Apartment Envy: A Son Builds His Mom a TriBeCa Dream Loft
4,200-square-foot loft. 14-foot ceilings. $2,300 maintenance, landmark building.
She wanted the impossible. After selling her spacious Westport, Conn., home, Doreen Grayson yearned to live somewhere as quiet and roomy as a large house -- in Manhattan.
In 1998, five years after the death of her husband, Doreen wanted to move to be near her son, Neil Grayson, a 32-year-old artist who owns a loft and art gallery in SoHo. At first, Doreen spent months shocked that the money earned from the sale of her Lexus of a Connecticut house could only buy a Honda of a Manhattan apartment. But then she found a rusted pick-up truck of a loft with Rolls Royce potential. "The place was a total dump," she said. It was a second-floor, 4,200-square-foot TriBeCa loft in a building dating from 1867. The space had rusty tin ceilings, old pipes hanging down and huge holes in the floor. It would be a ton of work. Luckily for her, Neil is a self-taught builder, and at $1.1 million, it was a steal. "I looked at the space and light and windows [and decided to] go for it," said Doreen.
|The kitchen, pre-renovation. (Courtesy of Neil Grayson)|
|The kitchen now. (Valerie Reiss for New York Today)|
"It was a total gut renovation," said Neil, who did most of the contracting himself. "We did everything from electrical to plumbing to the sprinkler system, you name it." Because it was so extensive, the speedy six-month renovation -- begun after six months of obtaining building permits -- uncovered all sorts of surprises. One day as builders were clearing out 2,000-square feet of junk wood, which had been stashed above the tin ceiling for perhaps as long as 130 years, a 95-pound ship cleat fell out -- a reminder of TriBeCa's history as a port. Despite gaps in the historical record, 17 White Street must have had a nautical use at some point. The cast-iron building was first a warehouse; in the 1890's, an office space for dry goods workers; and in the 1940's, a mirror factory. Just before Doreen bought it, her loft had been used as an artist's studio.
A foreman Neil admired, Yui Koon Yee, agreed to do the job in exchange for Neil's help in establishing Koon Yee's own contracting company. Neil had only to supply materials and pay for at-cost labor. The whole renovation -- including plumbing, central air conditioning and herringbone floors -- cost around $350,000. According to Neil, this is a third of what it would have cost otherwise. Neil also kept costs down by visiting places like United House Wrecking -- an emporium of antiques salvaged from demolished estates -- where they scored gems like solid mahogany doors for $200 apiece. He estimates that the loft's value has now doubled and it could now sell for around $3 million.

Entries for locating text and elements
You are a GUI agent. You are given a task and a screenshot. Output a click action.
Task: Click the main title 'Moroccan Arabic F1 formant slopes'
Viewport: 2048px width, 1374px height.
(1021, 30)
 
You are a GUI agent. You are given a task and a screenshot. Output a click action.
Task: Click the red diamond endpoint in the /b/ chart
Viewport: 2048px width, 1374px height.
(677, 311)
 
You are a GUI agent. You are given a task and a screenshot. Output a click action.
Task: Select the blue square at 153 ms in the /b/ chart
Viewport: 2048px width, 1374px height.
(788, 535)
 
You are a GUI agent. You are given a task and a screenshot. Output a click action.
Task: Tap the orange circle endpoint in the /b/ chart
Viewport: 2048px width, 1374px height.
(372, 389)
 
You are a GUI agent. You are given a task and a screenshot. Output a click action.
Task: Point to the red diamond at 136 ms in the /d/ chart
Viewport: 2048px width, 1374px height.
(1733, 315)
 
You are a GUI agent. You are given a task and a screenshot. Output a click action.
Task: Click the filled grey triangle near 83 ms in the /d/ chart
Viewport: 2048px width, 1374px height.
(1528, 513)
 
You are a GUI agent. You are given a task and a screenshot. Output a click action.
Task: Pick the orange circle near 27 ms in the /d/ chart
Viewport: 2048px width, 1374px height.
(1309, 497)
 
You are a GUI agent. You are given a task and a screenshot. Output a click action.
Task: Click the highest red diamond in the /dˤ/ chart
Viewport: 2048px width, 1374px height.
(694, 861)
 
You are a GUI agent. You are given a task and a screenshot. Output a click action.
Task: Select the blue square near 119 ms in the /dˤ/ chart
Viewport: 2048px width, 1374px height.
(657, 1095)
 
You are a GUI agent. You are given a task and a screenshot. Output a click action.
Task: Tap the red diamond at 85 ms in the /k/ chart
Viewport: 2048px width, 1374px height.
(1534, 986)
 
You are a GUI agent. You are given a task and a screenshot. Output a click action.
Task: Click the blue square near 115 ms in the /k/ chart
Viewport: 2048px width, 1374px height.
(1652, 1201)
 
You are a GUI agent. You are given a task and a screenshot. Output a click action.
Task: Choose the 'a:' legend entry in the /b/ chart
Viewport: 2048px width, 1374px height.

**Required actions**.
1. How much did the entire renovation cost in the TriBeCa loft article?
2. Update the stretch of the TriBeCa loft article from "She wanted the" through "-- in Manhattan.", putting "sprawling" in place of "spacious".

**Answers provided**.
1. Around $350,000.

2.
She wanted the impossible. After selling her sprawling Westport, Conn., home, Doreen Grayson yearned to live somewhere as quiet and roomy as a large house -- in Manhattan.